Page extract:
____________

Musical superspectives

Interviews 16.06.2022

Superspectives was born in 2019 from the meeting of pianist François Mardirossian and philosopher Camille Rhonat and takes place in the gardens of the Maison Lorette (South Terrace and North Terrace) overlooking the city of Lyon. This fourth edition, which begins tomorrow, June 17, and ends July 10, brings together artists as different and iconoclastic as Charlemagne Palestine, Clara Levy, Alvin Curran or La Novia. Let's meet the two young directors.

François, Camille, how did you meet?
Camille Rhonat: We met at school when we were 15! We used to exchange records and talk about them a lot. François introduced me to Philip Glass, whom he had been listening to for a long time. As for me, apart from classical music and jazz, I had a devouring passion for David Bowie. That was the beginning of my mental decompartmentalization of music, which we find years later in Superspectives.

So let's talk about music: how do you create a new contemporary music festival today? What meaning does the term "contemporary music" have for you in a period where this historical terminology is being questioned?
François Mardirossian: We asked ourselves a lot of questions; how to assume this term, rather than those of creative, exploratory or present-day music... but we quickly decided that we had to assume it because the historical references are far from us now: Boulez was in 1952, he is more contemporary with Shostakovich than with me!
We also wanted to show that contemporary music brings together other musics outside Europe, in the United States for example with jazz and American Indian music. If I had to define the great musical revolutions of the 20th century, I would put jazz first, and perhaps Debussy and Stravinsky. In 2022, it seemed more important to us to move towards these types of music. Towards the minimalist music that is only beginning to be accepted here, that of the dinosaurs like Phil Glass, Terry Riley, La Monte Young.

____________

Supplied entries:
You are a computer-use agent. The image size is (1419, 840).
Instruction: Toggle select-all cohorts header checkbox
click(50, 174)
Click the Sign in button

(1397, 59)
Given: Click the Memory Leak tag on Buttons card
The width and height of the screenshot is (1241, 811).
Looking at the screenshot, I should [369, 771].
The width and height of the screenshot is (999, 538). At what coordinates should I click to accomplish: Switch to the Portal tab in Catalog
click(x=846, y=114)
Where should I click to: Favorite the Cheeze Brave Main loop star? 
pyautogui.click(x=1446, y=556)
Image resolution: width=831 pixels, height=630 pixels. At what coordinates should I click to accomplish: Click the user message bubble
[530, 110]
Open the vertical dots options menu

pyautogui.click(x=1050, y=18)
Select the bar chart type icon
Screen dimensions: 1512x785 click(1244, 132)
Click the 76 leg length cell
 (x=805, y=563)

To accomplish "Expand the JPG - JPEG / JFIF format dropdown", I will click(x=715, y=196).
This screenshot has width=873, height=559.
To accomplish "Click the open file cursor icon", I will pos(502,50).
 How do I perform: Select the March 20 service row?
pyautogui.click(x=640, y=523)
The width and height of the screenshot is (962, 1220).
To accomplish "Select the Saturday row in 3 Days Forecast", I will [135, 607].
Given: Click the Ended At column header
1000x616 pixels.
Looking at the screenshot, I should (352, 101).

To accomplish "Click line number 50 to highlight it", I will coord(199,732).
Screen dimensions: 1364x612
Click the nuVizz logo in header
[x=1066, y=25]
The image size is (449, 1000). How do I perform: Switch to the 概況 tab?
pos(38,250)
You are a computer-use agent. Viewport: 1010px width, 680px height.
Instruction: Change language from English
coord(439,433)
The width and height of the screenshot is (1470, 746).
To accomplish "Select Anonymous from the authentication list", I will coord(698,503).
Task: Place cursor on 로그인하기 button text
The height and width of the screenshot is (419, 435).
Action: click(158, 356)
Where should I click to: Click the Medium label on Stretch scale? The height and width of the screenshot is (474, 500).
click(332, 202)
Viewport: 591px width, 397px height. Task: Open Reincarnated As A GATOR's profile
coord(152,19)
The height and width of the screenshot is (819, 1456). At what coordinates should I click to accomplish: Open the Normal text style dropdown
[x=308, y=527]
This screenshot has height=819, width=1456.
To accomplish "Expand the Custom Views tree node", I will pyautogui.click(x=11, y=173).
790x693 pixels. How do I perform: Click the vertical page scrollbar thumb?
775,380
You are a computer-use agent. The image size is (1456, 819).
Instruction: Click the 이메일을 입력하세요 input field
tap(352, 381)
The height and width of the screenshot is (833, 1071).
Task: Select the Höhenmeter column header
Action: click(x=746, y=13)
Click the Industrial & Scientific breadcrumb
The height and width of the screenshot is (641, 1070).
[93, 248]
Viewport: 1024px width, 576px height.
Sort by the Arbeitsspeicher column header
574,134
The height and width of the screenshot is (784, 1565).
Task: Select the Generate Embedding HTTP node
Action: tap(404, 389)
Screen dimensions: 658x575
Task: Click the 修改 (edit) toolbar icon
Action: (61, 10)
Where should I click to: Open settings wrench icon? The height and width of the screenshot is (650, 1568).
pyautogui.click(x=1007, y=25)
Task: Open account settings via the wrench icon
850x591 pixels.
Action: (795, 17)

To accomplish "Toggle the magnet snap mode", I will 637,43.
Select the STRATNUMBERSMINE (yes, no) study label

____________

Please answer these questions about the Superspectives interview:
1. Where does the festival take place?
2. Which composer did François introduce Camille to at school?
3. What would François put first among the great musical revolutions of the 20th century?
You won't need the listing.

1. In the gardens of the Maison Lorette (South Terrace and North Terrace), overlooking the city of Lyon.
2. Philip Glass.
3. Jazz.